(WHAT THE TASK ASKS)
Reproduce verbatim the part of the entries below that begins with the line containing "This screenshot has width=715, height=367." and ends with the line containing "click(x=306, y=13)", including both of those lines.

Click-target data
-*-
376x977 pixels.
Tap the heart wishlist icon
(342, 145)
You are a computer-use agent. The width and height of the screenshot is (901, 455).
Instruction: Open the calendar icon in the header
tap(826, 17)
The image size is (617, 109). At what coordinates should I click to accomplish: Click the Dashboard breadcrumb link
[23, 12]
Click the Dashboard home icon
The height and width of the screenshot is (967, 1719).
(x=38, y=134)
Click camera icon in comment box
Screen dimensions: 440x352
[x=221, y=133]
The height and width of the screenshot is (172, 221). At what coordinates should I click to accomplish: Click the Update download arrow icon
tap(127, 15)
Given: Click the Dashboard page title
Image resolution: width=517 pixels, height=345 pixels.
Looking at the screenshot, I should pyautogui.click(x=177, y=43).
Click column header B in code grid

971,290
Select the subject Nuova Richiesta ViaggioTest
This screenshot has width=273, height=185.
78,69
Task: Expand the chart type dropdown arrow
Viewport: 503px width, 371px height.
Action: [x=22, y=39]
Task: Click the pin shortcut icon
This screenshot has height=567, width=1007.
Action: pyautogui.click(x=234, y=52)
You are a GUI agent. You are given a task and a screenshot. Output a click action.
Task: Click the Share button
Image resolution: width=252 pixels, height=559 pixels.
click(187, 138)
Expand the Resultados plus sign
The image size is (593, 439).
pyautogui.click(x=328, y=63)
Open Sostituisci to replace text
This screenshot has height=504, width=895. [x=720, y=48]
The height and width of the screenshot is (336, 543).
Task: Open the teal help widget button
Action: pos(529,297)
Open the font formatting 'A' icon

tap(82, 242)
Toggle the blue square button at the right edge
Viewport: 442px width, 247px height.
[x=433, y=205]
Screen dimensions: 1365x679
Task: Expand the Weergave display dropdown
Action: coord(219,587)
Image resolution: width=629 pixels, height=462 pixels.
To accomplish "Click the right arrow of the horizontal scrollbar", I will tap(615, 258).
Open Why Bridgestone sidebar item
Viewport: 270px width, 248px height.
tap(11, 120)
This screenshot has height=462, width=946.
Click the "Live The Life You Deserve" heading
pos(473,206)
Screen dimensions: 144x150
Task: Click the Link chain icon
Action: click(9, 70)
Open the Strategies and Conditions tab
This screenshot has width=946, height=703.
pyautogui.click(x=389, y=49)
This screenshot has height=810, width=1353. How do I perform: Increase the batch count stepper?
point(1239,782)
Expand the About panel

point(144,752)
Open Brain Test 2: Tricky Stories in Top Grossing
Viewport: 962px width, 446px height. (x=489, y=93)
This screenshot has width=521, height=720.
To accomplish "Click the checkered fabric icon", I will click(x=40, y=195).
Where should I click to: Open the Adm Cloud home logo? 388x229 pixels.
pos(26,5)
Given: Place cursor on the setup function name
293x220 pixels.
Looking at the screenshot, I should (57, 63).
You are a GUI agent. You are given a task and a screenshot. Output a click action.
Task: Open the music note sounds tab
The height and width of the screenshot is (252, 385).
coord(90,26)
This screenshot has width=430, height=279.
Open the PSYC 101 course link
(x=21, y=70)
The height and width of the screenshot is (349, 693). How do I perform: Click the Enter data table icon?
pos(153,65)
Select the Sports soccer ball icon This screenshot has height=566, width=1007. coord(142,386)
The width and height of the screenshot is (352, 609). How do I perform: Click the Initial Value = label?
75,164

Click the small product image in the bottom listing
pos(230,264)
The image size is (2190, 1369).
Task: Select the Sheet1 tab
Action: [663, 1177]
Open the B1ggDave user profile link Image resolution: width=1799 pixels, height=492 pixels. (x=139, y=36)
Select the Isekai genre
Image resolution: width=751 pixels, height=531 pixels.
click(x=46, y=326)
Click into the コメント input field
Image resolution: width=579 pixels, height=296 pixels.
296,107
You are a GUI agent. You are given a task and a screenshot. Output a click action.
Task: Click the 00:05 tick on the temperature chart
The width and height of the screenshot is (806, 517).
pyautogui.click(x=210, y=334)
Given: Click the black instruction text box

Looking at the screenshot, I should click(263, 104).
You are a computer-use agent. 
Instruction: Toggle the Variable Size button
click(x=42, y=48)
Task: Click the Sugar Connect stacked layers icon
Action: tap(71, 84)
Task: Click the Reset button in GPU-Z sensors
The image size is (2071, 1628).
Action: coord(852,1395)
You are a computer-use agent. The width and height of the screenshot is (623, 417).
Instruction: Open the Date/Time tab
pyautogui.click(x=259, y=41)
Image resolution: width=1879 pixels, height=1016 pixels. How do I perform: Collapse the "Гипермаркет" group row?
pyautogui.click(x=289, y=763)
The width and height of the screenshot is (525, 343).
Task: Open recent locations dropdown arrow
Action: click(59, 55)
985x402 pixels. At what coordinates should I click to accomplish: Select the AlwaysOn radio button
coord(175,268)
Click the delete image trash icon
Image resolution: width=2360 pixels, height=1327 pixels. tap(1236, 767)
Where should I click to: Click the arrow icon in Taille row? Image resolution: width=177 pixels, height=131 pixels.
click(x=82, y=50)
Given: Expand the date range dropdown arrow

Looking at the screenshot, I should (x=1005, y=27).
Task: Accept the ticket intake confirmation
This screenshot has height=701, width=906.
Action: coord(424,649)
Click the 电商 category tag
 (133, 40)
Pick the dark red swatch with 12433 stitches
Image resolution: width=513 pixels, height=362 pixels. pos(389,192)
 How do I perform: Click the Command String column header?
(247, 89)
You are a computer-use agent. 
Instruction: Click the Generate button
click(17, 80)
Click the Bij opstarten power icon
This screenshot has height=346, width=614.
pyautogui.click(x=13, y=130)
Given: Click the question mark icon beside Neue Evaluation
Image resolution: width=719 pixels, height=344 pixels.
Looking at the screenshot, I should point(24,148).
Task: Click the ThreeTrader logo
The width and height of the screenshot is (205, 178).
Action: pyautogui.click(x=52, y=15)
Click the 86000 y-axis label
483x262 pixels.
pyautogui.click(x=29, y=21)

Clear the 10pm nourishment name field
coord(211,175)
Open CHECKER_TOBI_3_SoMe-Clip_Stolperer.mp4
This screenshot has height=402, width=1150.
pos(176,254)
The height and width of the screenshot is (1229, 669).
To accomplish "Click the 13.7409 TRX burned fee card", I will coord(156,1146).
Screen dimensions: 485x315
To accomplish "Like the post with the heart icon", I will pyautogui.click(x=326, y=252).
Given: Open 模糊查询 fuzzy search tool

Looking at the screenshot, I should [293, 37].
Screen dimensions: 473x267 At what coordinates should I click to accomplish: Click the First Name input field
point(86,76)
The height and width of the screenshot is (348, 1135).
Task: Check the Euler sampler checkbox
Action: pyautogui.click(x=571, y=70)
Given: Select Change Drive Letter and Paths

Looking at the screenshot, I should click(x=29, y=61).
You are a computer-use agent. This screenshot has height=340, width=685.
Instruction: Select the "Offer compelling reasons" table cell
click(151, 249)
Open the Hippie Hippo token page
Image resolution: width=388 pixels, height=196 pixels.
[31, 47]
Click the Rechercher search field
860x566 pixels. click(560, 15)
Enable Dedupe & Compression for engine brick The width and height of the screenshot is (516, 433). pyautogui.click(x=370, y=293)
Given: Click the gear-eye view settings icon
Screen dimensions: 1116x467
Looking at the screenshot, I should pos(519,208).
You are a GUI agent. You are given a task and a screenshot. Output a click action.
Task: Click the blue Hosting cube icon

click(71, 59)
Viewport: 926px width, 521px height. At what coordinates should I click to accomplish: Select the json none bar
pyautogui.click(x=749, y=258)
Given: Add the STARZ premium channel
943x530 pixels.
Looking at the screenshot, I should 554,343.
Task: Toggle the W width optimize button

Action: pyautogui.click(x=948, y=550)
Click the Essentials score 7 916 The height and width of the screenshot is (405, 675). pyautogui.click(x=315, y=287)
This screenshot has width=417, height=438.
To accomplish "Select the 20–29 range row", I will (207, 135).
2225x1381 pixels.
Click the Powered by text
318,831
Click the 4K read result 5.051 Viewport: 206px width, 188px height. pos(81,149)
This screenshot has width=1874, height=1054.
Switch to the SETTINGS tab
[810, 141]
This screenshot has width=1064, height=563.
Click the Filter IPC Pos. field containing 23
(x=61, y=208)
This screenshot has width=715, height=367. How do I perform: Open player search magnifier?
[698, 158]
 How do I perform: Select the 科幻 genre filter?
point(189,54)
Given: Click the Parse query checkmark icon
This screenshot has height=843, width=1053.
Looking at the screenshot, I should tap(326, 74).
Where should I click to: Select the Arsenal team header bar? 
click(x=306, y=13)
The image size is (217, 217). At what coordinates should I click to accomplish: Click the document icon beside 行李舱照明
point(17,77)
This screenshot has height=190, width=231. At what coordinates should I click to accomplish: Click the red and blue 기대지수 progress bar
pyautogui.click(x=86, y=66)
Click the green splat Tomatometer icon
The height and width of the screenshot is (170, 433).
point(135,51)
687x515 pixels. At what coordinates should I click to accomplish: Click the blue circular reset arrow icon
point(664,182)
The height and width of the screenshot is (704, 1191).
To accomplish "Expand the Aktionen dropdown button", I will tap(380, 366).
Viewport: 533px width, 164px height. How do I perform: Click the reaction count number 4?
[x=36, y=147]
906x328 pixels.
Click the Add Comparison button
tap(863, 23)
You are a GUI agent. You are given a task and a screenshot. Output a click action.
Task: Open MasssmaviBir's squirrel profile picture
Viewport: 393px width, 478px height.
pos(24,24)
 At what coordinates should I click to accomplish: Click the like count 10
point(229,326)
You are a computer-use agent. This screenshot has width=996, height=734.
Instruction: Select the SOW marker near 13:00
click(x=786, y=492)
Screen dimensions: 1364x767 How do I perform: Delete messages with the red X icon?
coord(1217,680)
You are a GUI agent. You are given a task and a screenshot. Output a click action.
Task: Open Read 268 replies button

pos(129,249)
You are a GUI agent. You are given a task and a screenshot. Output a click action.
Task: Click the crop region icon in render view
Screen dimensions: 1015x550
-*-
(TASK RESPONSE)
This screenshot has width=715, height=367. How do I perform: Open player search magnifier?
[698, 158]
 How do I perform: Select the 科幻 genre filter?
point(189,54)
Given: Click the Parse query checkmark icon
This screenshot has height=843, width=1053.
Looking at the screenshot, I should tap(326, 74).
Where should I click to: Select the Arsenal team header bar? 
click(x=306, y=13)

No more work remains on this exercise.